## PROBLEM STATEMENT
Leave out the pictures, and quote exactly the lines running from the one with "The image size is (629, 427)." through the last line of the entries below.

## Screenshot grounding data
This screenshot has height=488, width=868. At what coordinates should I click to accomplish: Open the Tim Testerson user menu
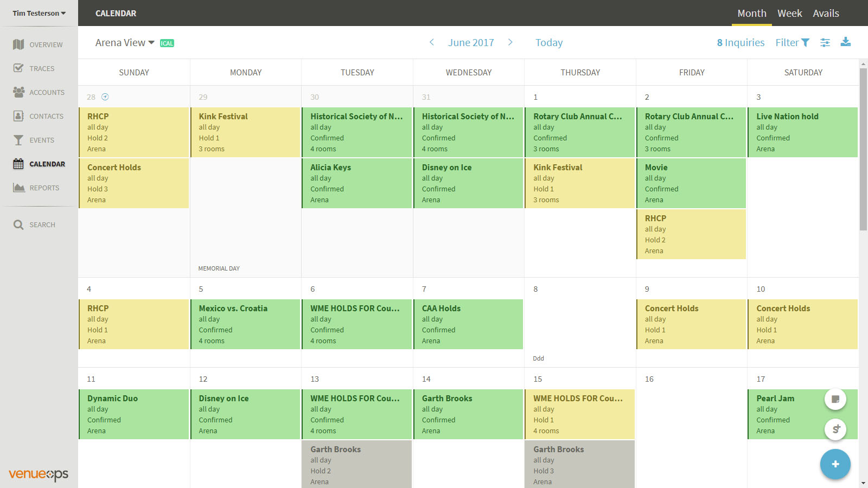(x=39, y=13)
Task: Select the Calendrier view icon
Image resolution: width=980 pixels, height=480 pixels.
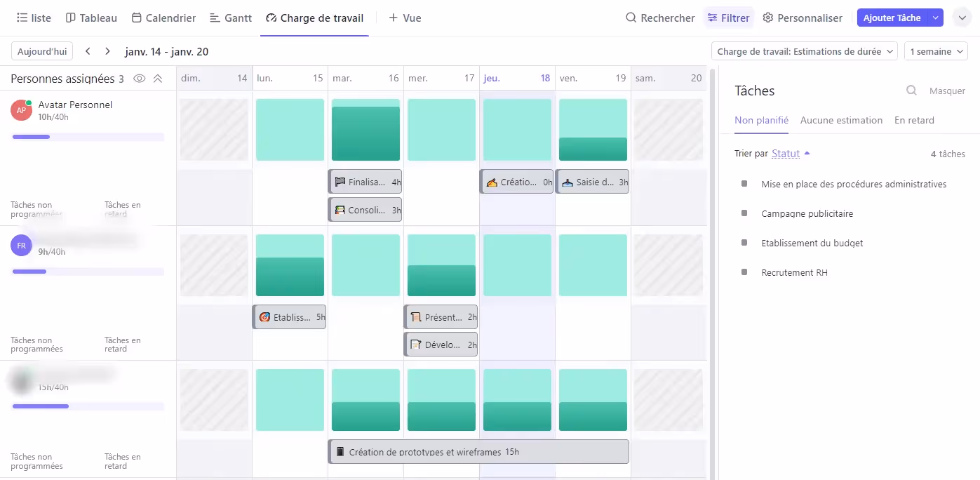Action: 138,18
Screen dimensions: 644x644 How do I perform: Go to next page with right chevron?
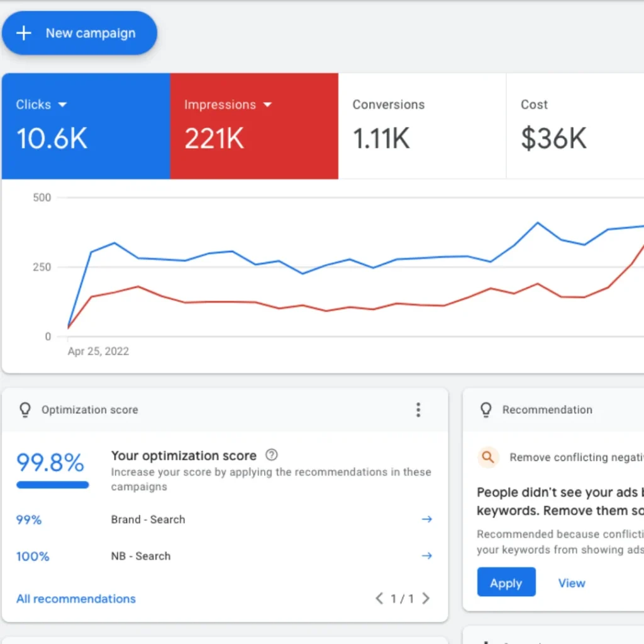(x=426, y=599)
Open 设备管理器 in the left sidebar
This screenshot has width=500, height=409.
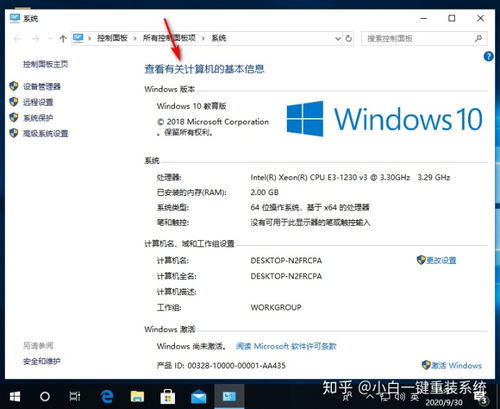click(42, 87)
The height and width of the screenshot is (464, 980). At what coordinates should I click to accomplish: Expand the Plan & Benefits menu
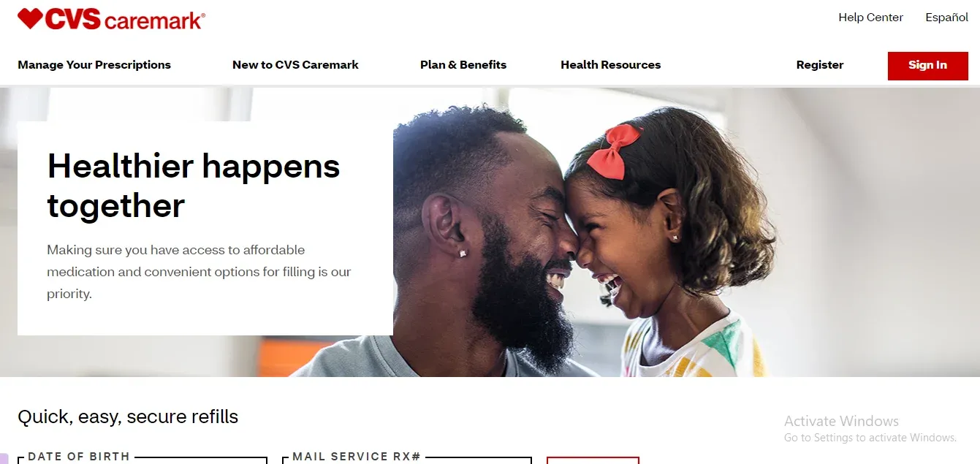[463, 65]
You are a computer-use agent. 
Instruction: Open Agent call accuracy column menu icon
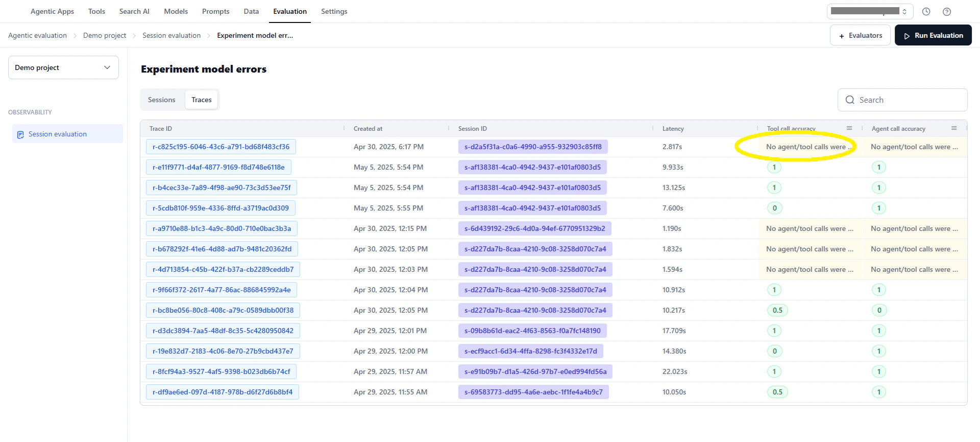click(954, 128)
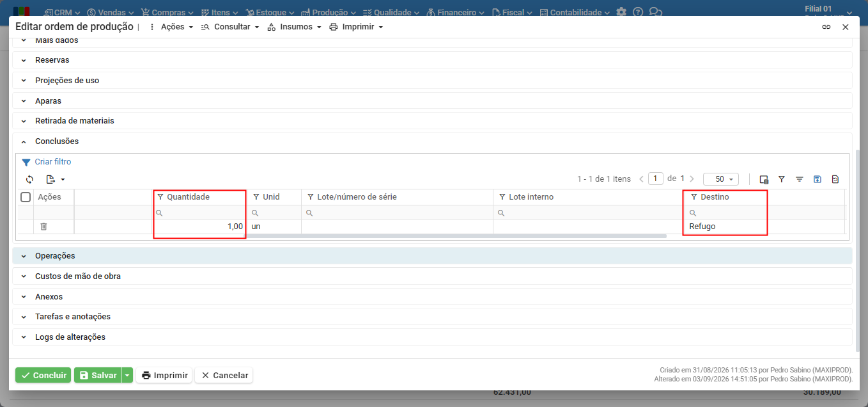This screenshot has width=868, height=407.
Task: Click the green Concluir button
Action: point(43,376)

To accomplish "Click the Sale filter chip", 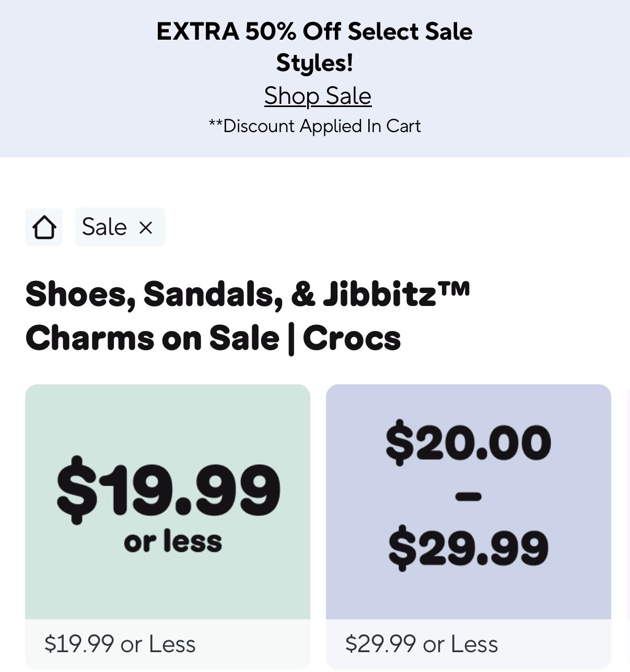I will 104,227.
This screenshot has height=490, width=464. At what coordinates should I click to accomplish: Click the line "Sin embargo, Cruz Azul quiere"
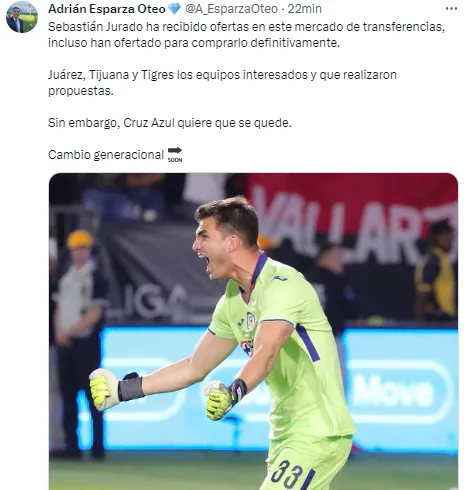(x=170, y=123)
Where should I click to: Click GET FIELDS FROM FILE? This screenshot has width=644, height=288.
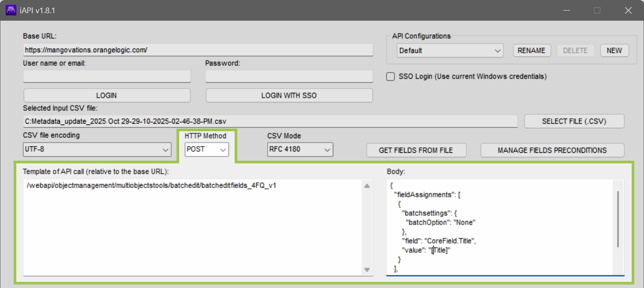[x=416, y=150]
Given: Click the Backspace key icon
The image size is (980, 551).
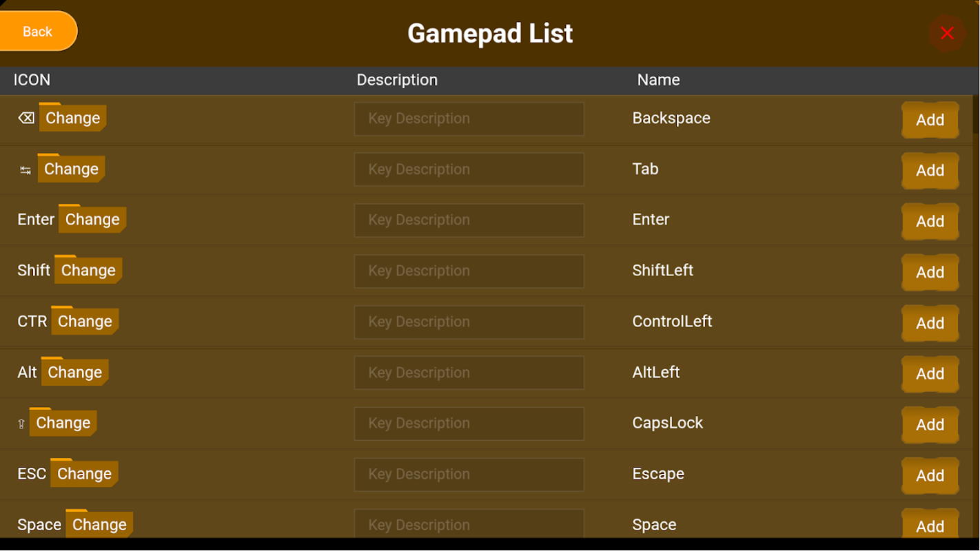Looking at the screenshot, I should coord(26,118).
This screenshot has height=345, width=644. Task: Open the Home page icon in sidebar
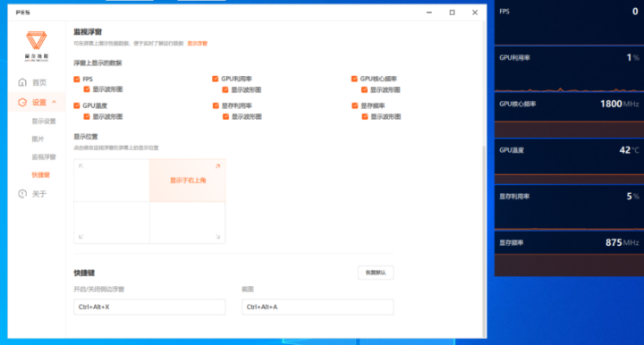[x=22, y=82]
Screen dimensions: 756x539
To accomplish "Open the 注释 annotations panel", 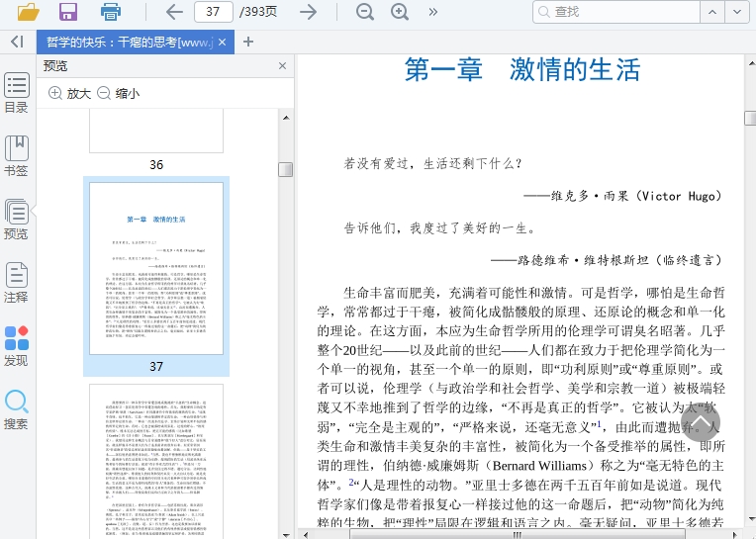I will 17,282.
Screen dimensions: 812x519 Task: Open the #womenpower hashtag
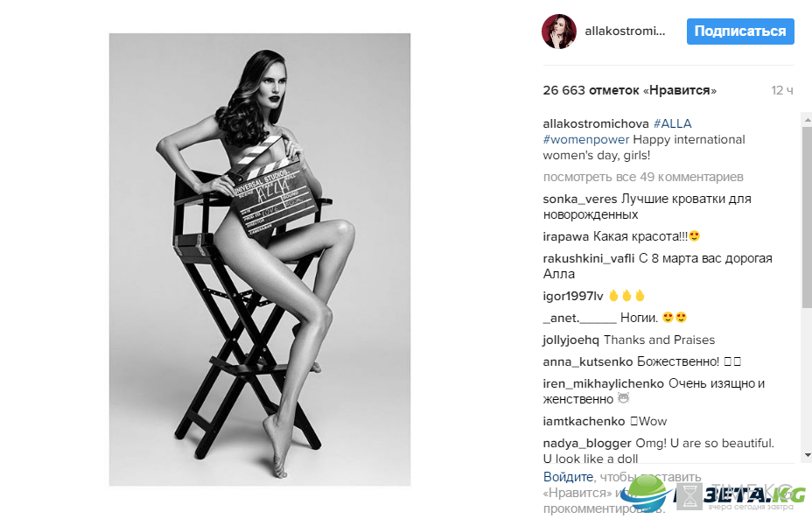(x=585, y=140)
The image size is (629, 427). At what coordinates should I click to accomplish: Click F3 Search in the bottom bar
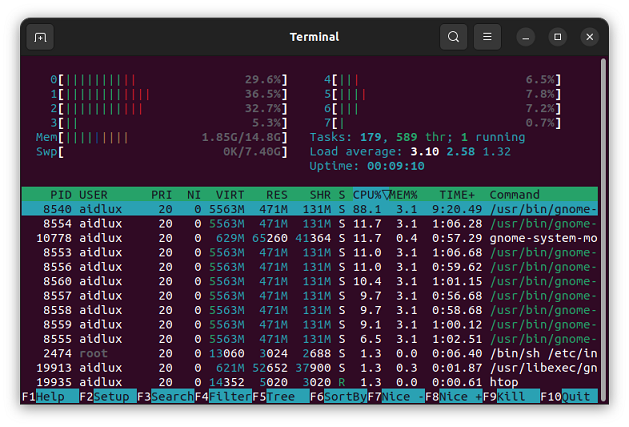coord(164,396)
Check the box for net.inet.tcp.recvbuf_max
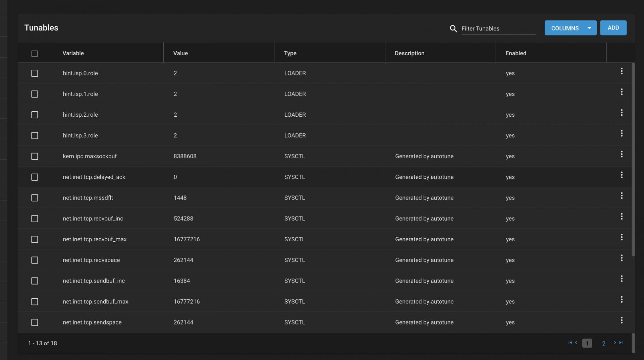The image size is (644, 360). 35,239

## RESULT FOR THIS EXERCISE
The image size is (629, 427). At what coordinates should I click to accomplish: Click F3 Search in the bottom bar
coord(164,396)
Check the box for net.inet.tcp.recvbuf_max
The image size is (644, 360). 35,239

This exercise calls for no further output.